[GIVEN DATA]

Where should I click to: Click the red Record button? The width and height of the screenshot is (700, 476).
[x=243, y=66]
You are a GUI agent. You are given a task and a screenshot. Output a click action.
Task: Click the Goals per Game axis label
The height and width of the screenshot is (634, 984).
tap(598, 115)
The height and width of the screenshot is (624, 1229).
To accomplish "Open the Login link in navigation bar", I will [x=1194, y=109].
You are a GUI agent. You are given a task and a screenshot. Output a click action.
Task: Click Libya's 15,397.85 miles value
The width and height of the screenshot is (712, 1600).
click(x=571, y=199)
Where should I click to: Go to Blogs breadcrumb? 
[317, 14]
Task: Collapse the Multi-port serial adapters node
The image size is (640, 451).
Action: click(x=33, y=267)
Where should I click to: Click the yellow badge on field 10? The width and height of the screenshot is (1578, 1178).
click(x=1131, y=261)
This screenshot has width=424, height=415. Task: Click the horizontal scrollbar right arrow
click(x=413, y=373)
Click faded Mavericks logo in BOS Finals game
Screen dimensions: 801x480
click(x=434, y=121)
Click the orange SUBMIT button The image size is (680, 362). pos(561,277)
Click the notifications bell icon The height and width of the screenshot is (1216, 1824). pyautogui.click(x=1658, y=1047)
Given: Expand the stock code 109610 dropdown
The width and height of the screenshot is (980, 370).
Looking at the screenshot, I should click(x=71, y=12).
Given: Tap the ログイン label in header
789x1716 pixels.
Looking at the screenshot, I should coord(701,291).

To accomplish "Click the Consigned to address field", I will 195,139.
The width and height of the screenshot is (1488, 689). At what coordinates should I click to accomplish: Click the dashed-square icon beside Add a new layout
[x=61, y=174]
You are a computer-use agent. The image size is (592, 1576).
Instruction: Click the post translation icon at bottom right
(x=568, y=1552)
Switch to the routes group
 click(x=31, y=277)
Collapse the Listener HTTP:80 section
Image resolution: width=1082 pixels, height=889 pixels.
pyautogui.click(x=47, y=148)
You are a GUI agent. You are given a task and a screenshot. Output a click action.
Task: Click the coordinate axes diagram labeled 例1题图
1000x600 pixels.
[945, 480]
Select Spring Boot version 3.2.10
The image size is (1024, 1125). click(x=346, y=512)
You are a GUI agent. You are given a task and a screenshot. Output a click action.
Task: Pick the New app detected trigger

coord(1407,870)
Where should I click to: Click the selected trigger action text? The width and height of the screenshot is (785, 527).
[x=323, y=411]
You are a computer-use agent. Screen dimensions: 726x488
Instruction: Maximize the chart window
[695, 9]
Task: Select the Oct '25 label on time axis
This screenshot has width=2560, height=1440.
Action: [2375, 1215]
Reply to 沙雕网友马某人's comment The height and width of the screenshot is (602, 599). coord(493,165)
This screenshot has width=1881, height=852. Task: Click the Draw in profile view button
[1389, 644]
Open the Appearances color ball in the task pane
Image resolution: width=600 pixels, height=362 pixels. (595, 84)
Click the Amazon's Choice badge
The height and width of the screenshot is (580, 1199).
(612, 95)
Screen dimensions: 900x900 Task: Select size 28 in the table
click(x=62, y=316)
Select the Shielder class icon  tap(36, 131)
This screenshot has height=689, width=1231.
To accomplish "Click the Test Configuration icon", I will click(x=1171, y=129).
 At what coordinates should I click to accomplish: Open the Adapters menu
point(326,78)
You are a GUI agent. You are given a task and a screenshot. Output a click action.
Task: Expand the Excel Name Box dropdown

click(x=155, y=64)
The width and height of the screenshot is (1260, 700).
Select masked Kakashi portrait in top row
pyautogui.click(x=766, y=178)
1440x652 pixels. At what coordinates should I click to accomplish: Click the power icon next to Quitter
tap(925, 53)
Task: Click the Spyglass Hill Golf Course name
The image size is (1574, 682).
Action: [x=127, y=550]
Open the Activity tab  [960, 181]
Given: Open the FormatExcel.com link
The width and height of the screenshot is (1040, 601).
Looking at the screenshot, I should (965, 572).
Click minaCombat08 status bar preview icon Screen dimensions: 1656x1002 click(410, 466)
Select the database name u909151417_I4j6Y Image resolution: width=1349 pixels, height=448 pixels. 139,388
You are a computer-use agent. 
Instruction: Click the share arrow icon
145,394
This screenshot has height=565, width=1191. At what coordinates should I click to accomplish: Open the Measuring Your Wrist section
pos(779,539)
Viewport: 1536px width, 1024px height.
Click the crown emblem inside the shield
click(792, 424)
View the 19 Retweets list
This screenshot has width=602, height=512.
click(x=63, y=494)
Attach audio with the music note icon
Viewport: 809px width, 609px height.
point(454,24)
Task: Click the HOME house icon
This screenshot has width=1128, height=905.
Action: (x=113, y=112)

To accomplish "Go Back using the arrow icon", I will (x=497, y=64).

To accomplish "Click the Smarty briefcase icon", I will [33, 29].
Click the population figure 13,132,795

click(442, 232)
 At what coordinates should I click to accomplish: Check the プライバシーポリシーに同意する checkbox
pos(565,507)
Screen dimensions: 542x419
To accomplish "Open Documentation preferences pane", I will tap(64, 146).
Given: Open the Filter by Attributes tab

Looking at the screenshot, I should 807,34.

[/GIVEN DATA]

*DIRECTIONS FOR THIS TASK*: All that is wanted is the lines from the one containing "At what coordinates should I click to accomplish: Check" through the last line of the records, restated word for word.

*SOLUTION TO THIS PROBLEM*:
 At what coordinates should I click to accomplish: Check the プライバシーポリシーに同意する checkbox
pos(565,507)
Screen dimensions: 542x419
To accomplish "Open Documentation preferences pane", I will tap(64, 146).
Given: Open the Filter by Attributes tab

Looking at the screenshot, I should 807,34.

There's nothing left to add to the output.